Last weekend's record-shattering release of Marvel's The Avengers marks the culmination of a multi-year plan by the comic giant-turned-movie studio to translate the shared superhero universe of its comic books to the silver screen. And while The Avengers’ broad-based acceptance by critics and audiences signals the success of that plan, it also signals the transition of Marvel's "canon" away from the comics over to their screen avatars, potentially sounding the final death-knell for a medium long buffeted by the twin travails of rising prices and reduced readership.
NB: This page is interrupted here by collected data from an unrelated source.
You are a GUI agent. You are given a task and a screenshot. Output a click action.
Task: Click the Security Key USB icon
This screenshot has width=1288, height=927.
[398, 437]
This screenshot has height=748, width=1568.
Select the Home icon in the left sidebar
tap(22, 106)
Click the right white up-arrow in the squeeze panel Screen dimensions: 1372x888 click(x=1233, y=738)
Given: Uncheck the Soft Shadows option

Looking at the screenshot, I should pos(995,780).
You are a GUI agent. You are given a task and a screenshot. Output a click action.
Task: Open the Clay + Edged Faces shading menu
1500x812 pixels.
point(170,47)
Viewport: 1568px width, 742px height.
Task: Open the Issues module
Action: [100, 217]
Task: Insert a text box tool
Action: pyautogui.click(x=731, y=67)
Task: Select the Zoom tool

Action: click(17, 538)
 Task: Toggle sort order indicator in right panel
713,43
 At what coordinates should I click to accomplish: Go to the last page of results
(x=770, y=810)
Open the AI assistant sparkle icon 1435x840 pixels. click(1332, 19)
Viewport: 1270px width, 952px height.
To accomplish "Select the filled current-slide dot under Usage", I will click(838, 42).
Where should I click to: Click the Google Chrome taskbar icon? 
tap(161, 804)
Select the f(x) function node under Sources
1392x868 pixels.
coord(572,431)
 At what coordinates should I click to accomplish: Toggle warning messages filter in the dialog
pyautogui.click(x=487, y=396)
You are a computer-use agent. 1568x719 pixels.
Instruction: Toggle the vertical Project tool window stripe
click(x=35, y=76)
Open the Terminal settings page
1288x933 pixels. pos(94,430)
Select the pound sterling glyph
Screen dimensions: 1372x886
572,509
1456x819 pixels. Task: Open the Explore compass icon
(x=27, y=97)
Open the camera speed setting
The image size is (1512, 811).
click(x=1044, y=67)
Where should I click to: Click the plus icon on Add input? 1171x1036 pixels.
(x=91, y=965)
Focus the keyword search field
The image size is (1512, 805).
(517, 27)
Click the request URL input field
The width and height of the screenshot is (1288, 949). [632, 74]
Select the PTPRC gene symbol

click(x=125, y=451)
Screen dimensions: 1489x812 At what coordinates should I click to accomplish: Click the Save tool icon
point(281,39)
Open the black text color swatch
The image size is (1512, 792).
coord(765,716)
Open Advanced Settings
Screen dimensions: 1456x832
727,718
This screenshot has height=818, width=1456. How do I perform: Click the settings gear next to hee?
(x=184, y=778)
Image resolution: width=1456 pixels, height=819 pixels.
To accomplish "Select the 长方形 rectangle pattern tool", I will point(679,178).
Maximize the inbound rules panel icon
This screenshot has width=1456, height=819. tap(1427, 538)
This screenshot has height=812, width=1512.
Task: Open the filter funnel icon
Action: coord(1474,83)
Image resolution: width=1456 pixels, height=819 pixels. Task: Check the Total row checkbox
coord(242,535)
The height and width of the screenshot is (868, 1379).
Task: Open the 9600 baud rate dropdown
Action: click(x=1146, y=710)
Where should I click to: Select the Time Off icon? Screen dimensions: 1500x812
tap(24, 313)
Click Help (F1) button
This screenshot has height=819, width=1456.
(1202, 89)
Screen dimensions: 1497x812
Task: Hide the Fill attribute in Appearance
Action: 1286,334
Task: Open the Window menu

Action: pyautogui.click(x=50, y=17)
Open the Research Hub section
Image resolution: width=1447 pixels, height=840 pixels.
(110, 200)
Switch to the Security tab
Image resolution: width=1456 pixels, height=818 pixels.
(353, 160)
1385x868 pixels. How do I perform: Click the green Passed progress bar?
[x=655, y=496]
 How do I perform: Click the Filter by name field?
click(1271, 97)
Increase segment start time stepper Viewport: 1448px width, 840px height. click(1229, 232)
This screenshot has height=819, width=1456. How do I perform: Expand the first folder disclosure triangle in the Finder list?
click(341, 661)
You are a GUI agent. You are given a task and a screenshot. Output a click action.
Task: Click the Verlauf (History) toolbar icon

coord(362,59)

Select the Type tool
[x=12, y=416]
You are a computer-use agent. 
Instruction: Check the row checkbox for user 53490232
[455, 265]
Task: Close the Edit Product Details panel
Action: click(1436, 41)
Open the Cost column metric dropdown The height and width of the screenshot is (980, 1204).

Since 1978’s Superman: The Movie, the first real attempt to treat a comic character with a seriousness and profundity that belied the dimestore origins of the medium, there’s been a constant progression toward giving the filmic superhero genre credibility, with ever-bigger budgets and ever-improved effects. However, the one barrier forever giving superhero comics advantage over their celluloid cousins was the inability to allow characters from different franchises to cohabit the same fictional space, thanks to various legal loopholes and hurdles related to how different properties were licensed to different studios. But that all changed in the mid-2000s.
As Marvel saw the box office bonanza its characters were generating for studios such as Fox (home of the big screen X-Men franchise) and Sony (producers of the Spider-Man film series), they set about reclaiming some of their most prominent properties. Thus, with 2008’s Iron Man, the first Marvel superhero film to be self-produced by the newly-minted studio, the first crack in that final wall between comics and movies appeared via a post-credits “stinger” scene where Nick Fury (Samuel L. Jackson), director of ubiquitous spy agency S.H.I.E.L.D., assured Robert Downey Jr.’s Tony Stark, a.k.a. Iron Man, that he isn’t the “only superhero in the world.”
Just over a month later, this concept was further paid forward when Stark himself visited Universal/Marvel’s The Incredible Hulk. Suddenly, everything had changed. As seen in the collection of “stingers” placed at the close of the different Marvel Studios productions, something that had always been deemed impossible, or at the very least impractical, was now the new normal: Different franchises freely cross-pollinating with one another. From Iron Man to Thor to Captain America to, finally, The Avengers, the superhero movie has finally arrived in its purest form...though it may well have killed the superhero comic in the process.